UPDATE 3-Blinken blasts 'aggressive' China; Austin reaffirms U.S. deterrence on Korean peninsula

· 03/17/2021 00:09
UPDATE 3-Blinken blasts 'aggressive' China; Austin reaffirms U.S. deterrence on Korean peninsula

Adds S.Korea defence ministry statement; paragraphs 1, 10-11

By Humeyra Pamuk and Hyonhee Shin

- U.S. Secretary of State Antony Blinken said on Wednesday China was acting aggressively and repressively, and Defense Secretary Lloyd Austin reaffirmed U.S. security assurances to achieve a complete denuclearisation of the Korean peninsula.

Speaking to a roundtable of Japanese journalists in Tokyo, Blinken said Beijing was "raising tensions not diminishing them," citing its posturing over Taiwan and actions in the East and South China Seas where it has territorial disputes with Japan and other Asian nations.

Blinken is visiting Japan and South Korea along with Austin in a bid to fortify Washington's alliances in Asia, in a first overseas trip by top level members of President Joe Biden's administration.

China's extensive territorial claims in the East and South China Seas have become a priority issue in an increasingly testy Sino-U.S. relationship and are an important security concern for Japan.

Blinken said Beijing was "acting both more repressively at home and more aggressively abroad, including in the East China Sea, including with regard to the Senkakus, as well the South China Sea and also with regard to Taiwan".

The Senkakus, also referred to as Diaoyu in China, are islets in the East China Sea controlled by Japan but claimed by China.

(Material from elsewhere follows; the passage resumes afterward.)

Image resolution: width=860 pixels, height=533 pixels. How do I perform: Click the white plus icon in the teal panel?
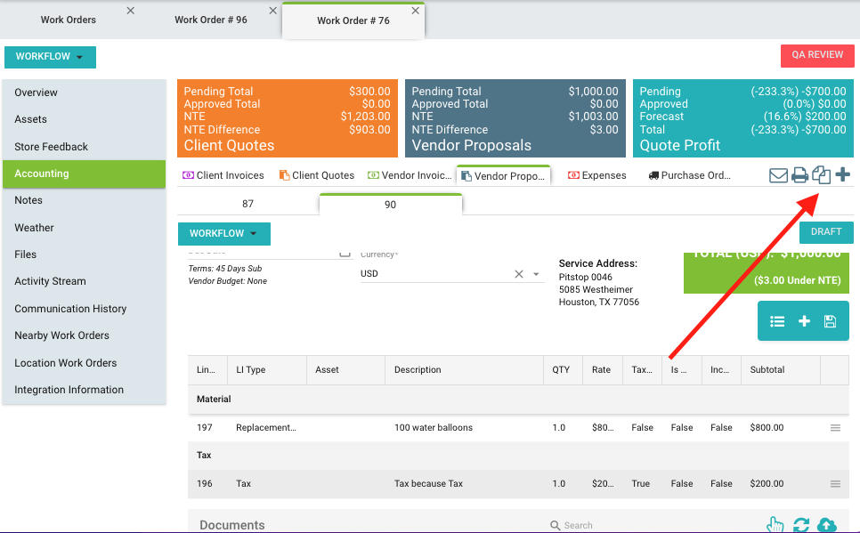point(804,321)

"Japan has real interest in what happens with regard to Taiwan and Taiwan's straits and we spent some time comparing notes on that," said Blinken describing talks he had with Japanese officials on Tuesday.

The comments echoed statements issued by Blinken, Austin and their Japanese counterparts after "2+2" talks in Tokyo and come ahead of Blinken's first in-person meetings with Chinese counterparts planned for later this week in Alaska.

"We look forward to the opportunity to lay out in very clear terms to our Chinese counterparts some of the concerns that we have about the actions they're taking," said Blinken.

After arriving in Seoul, Austin held talks with South Korean Defense Minister Suh Wook and pledged to continue providing extended deterrence, including the U.S. nuclear umbrella, Seoul's defence ministry said in a statement.

Both sides also reaffirmed their shared goal of achieving complete denuclearisation and lasting peace on the Korean peninsula, the ministry said.

"The U.S.-South Korea alliance is ever more important because of the unprecedented threats from China and North Korea," Austin said at the start of the meeting, according to the Yonhap news agency.

Austin called the alliance a "linchpin" for peace, security and prosperity in Northeast Asia, and for a free and open Indo-Pacific region and beyond.

Suh said it was important for the allies to maintain a strong deterrence and joint defence posture against North Korea, and vowed to strengthen the alliance, Yonhap said.

Austin and Blinken were set to hold "2+2" talks with their South Korean counterparts and meet President Moon Jae-in and other senior officials until Thursday.